- _WHAT IS REQUIRED_
List each line of the data that contains the word "below", treating uppercase and lowercase letters as distinct.

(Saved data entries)
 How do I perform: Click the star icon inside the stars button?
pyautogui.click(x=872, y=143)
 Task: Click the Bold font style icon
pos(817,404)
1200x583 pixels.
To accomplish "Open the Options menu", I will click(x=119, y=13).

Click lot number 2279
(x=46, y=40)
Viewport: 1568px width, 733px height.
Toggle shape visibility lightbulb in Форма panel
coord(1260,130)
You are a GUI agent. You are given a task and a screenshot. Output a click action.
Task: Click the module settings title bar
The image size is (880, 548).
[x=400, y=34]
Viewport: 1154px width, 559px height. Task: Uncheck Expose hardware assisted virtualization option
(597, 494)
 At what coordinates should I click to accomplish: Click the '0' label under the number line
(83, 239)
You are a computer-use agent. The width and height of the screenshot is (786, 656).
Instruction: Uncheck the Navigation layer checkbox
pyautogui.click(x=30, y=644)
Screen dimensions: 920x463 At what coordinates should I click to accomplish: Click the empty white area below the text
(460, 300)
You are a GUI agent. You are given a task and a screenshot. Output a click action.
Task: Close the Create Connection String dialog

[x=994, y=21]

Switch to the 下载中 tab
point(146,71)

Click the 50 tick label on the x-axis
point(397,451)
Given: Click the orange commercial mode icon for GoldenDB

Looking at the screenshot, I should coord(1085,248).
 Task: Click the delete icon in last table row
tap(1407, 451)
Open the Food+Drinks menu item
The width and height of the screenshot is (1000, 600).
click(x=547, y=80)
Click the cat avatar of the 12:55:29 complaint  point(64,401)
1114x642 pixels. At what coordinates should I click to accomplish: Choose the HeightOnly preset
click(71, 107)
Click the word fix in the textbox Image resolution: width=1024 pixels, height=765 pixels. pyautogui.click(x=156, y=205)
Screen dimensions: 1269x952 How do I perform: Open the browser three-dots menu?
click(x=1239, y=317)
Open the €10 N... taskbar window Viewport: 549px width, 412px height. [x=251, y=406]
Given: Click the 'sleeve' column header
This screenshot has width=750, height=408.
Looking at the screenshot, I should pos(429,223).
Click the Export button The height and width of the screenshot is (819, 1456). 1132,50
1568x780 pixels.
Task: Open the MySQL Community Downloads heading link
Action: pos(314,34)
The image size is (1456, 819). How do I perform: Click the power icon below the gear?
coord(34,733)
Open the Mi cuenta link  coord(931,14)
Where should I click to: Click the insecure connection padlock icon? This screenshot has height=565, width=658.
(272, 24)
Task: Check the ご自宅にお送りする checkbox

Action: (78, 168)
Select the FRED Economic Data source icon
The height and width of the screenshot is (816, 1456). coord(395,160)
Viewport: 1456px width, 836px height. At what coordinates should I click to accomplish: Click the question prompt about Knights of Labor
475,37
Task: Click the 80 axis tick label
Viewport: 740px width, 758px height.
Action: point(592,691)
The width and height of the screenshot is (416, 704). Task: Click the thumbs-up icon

- _EXERCISE OUTPUT_
Screen dimensions: 920x463 At what coordinates should I click to accomplish: Click the empty white area below the text
The image size is (1456, 819). How do I perform: Click the power icon below the gear?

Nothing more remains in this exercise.